青丸印のところを47kΩでプルダウンです。この頃はまだ手書きの回路図ですね.


2012サイズのチップ抵抗を取り付けました。
あ、真ん中のチップ抵抗だけ反対向いている.

動きました

これで、PIC18F25Q10が使えるようになりました。
ちょっと勉強になりました。おそらく3.3Vで動作するDF1706のままだったら素通りしていたところです。

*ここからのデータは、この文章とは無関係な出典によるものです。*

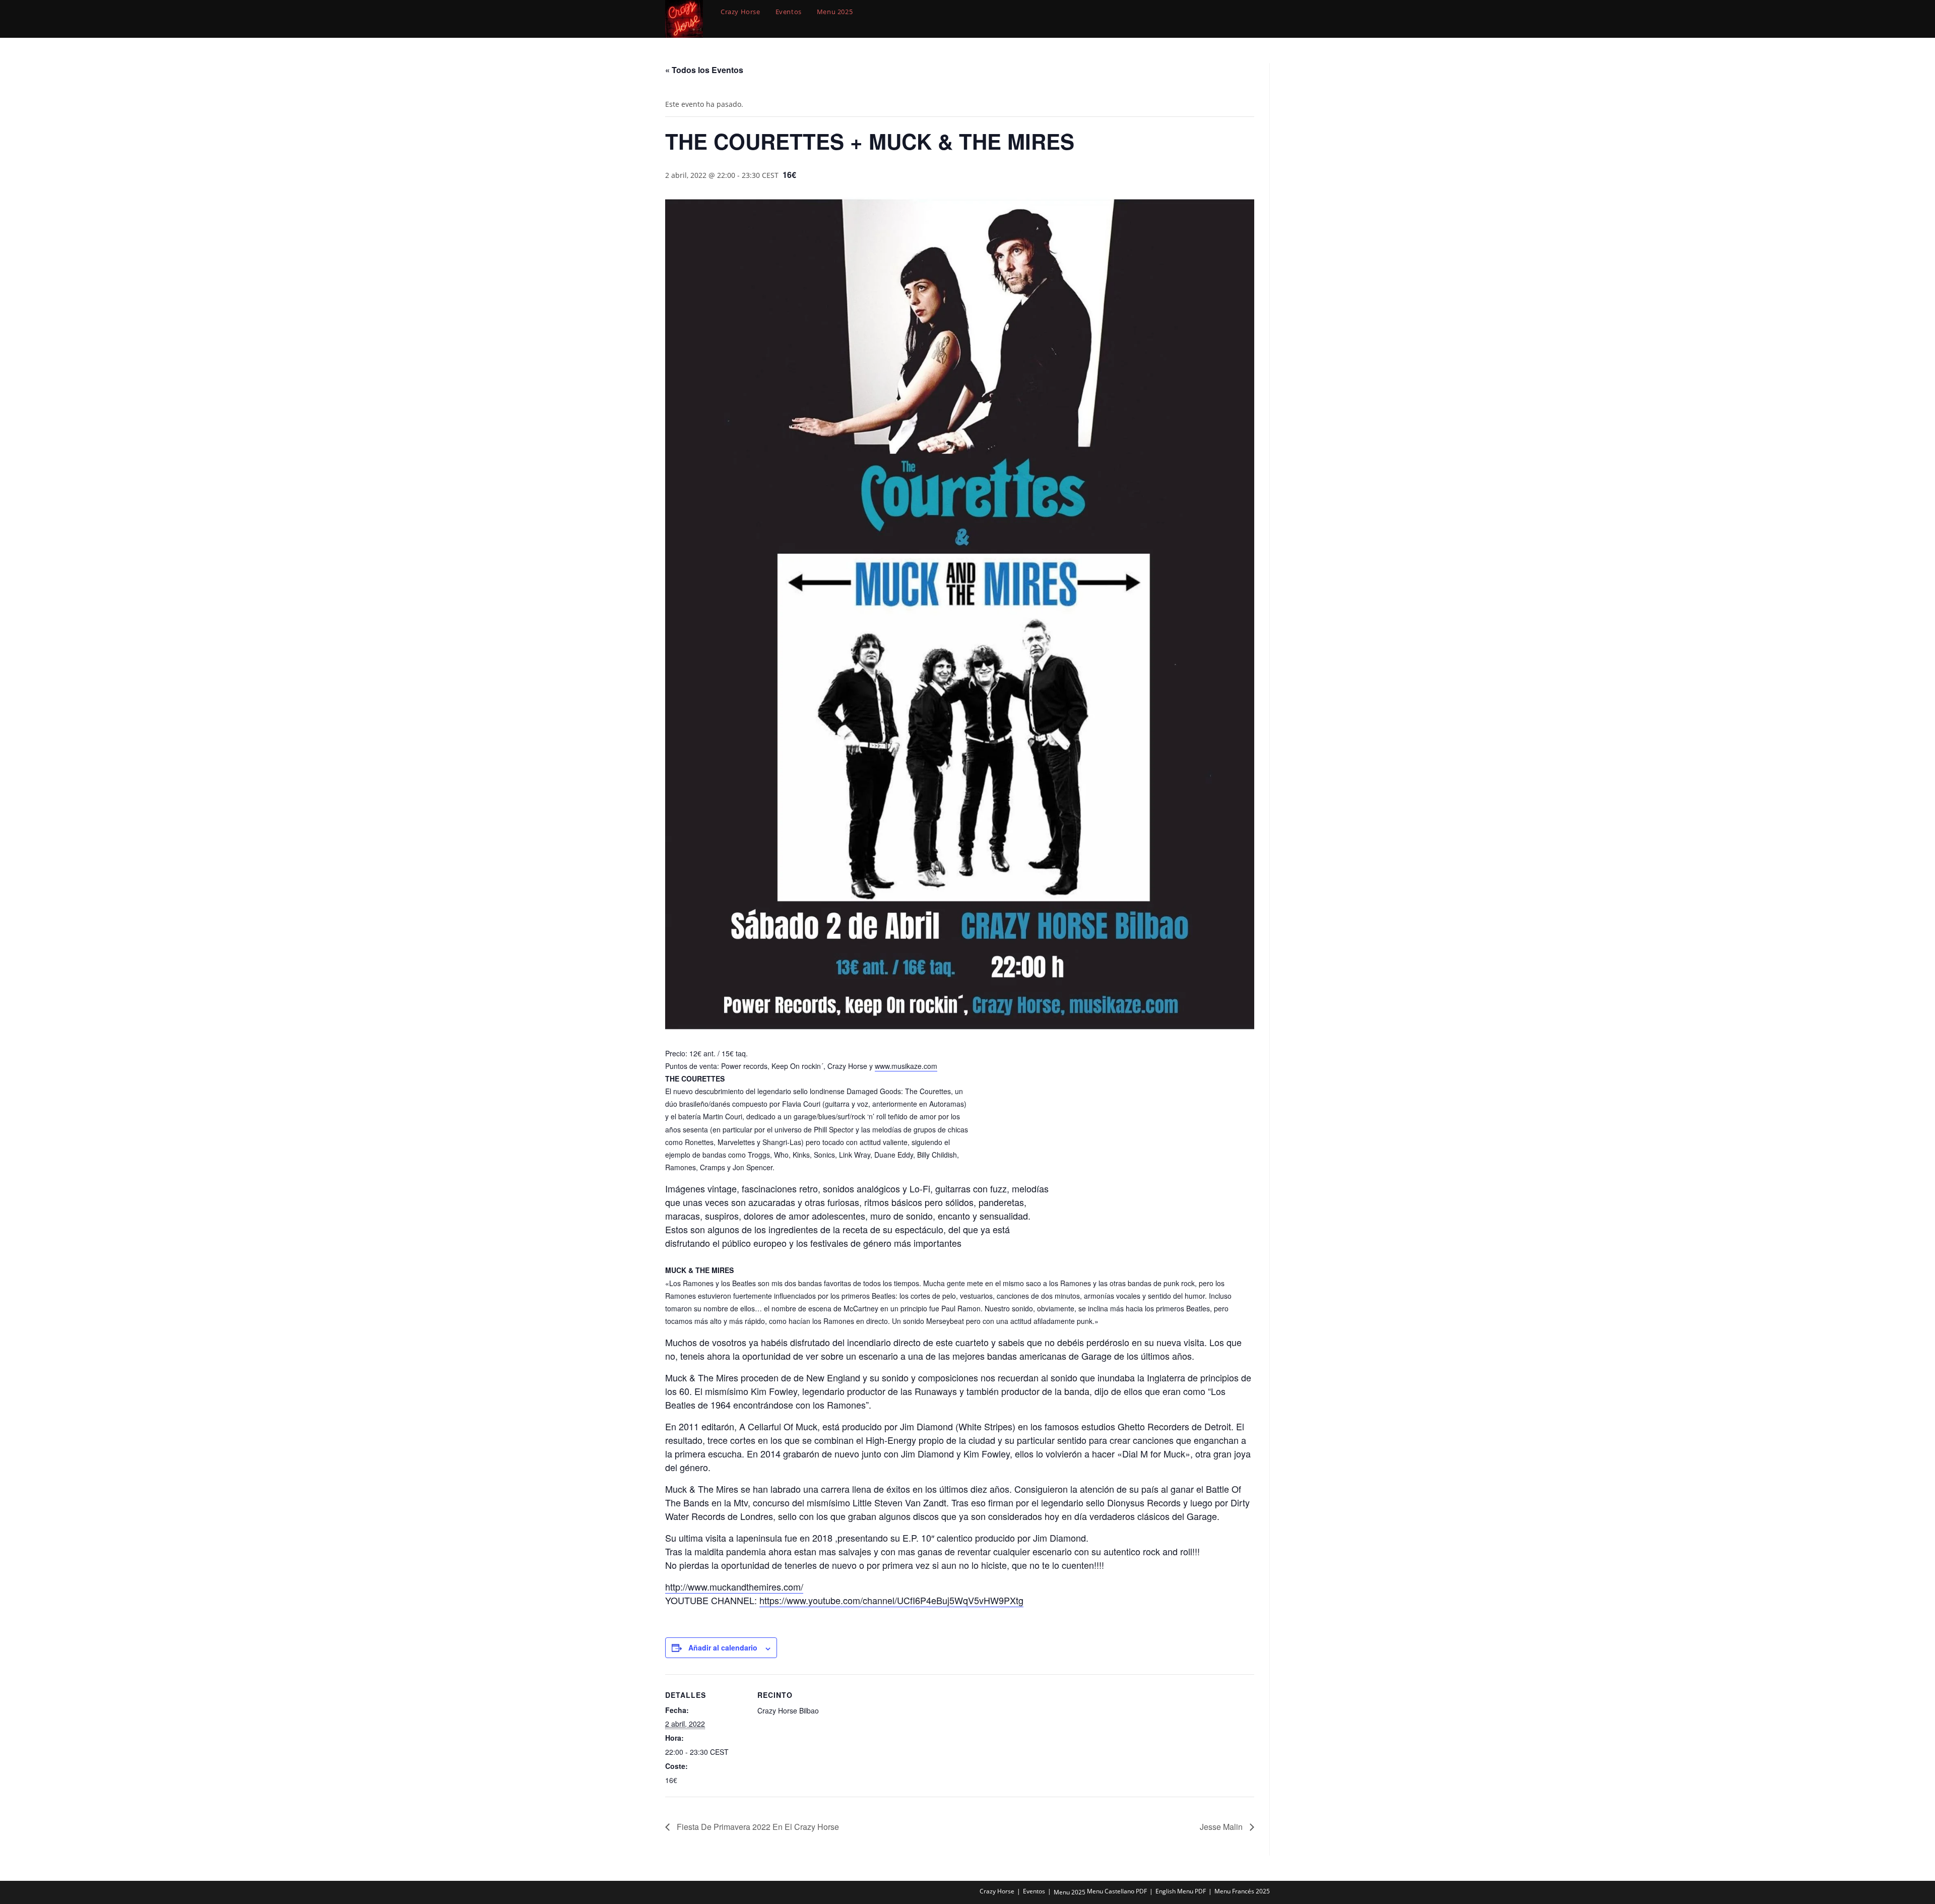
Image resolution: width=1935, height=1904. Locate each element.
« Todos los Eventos (704, 70)
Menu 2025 (1069, 1892)
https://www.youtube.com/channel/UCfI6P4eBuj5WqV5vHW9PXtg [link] (891, 1600)
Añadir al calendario (722, 1647)
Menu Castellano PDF (1117, 1891)
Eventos (1034, 1891)
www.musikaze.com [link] (906, 1066)
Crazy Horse (997, 1891)
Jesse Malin (1222, 1826)
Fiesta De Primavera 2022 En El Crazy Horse (757, 1826)
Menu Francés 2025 (1242, 1891)
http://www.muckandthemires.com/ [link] (734, 1586)
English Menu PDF (1180, 1891)
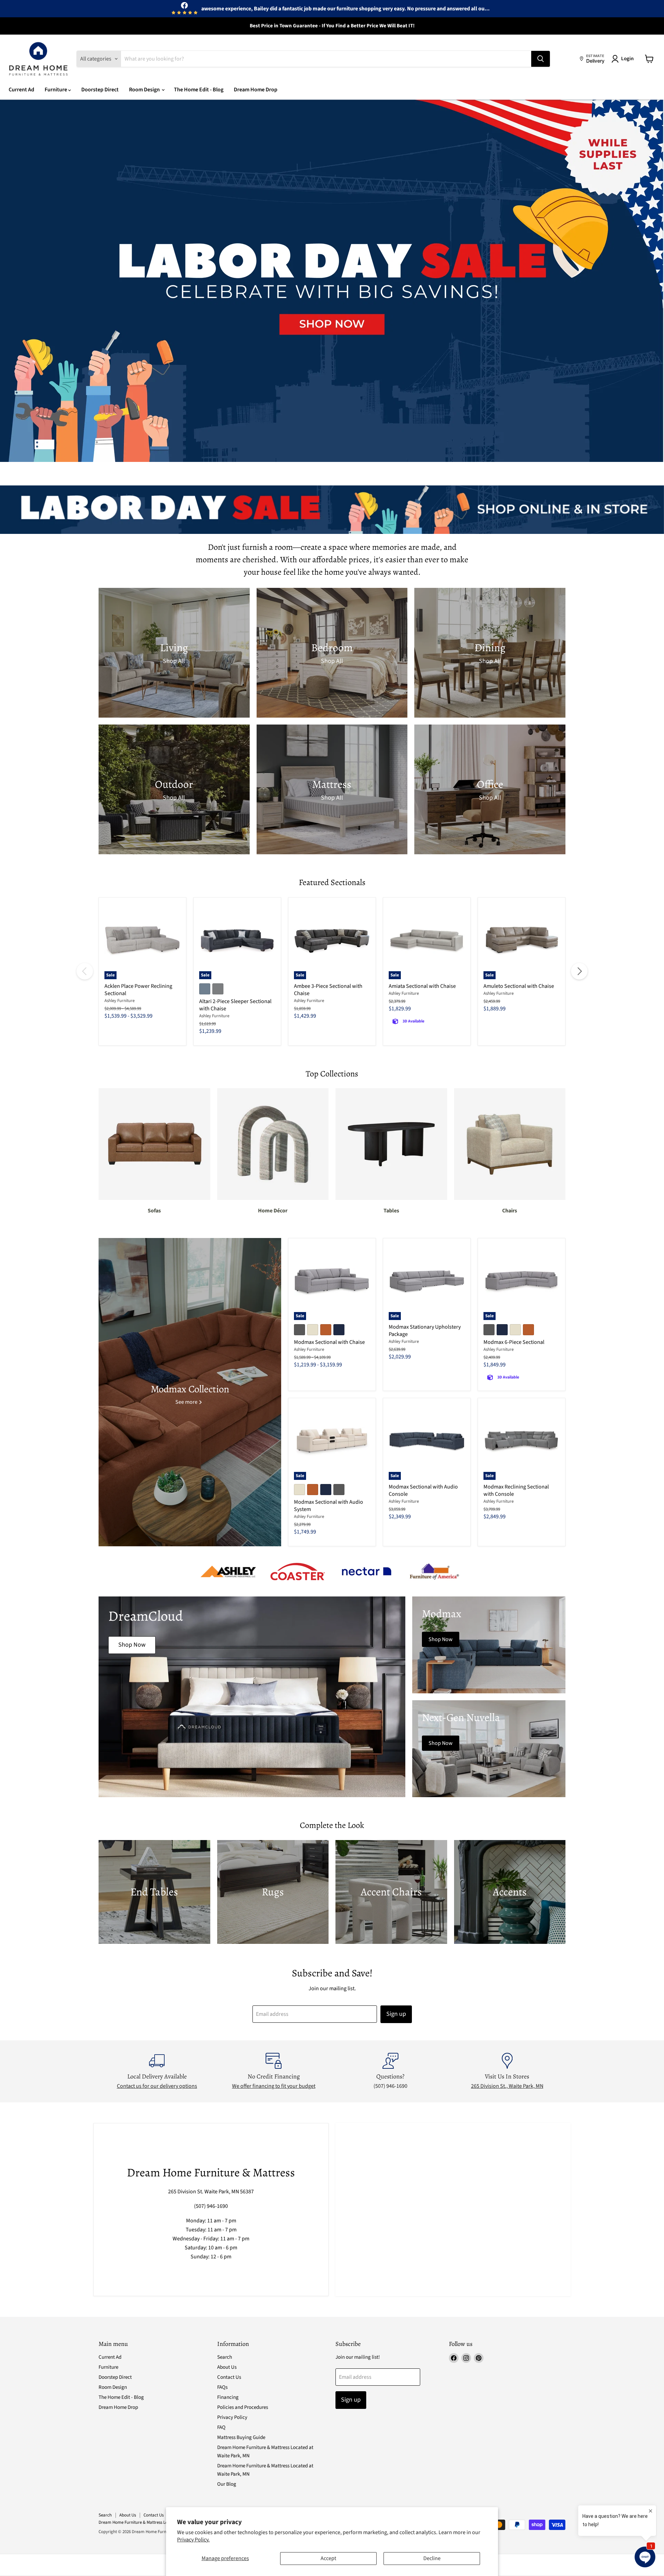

ああ、ちょっと疲れました。ソフト改造するモチベーションがグッと下がってしまいました(笑。

改造は断念かなあ〜。


もう1枚 2023.1.30

さて、基板があるうちに自分用にもう1枚作成しておきました。
今度はDF1706を使います。
というのも、以前に作った基板は嫁いでしまったので、Renew DAC1704用に必要なためです
(ケースに収まる時期は未定ですが・・・・)。

CS8416は、変換基板にとりついていたものをひっぺがして再利用です。
熱損傷している可能性を考慮して、DF1706以外の部品をすべてとりつけて、
CS8416が動作していることを確認した上で、最後にDF1706を取り付けました。
なんせ、最後の1個ですからね。


もう1枚作りました。


今度はDF1706で作成です。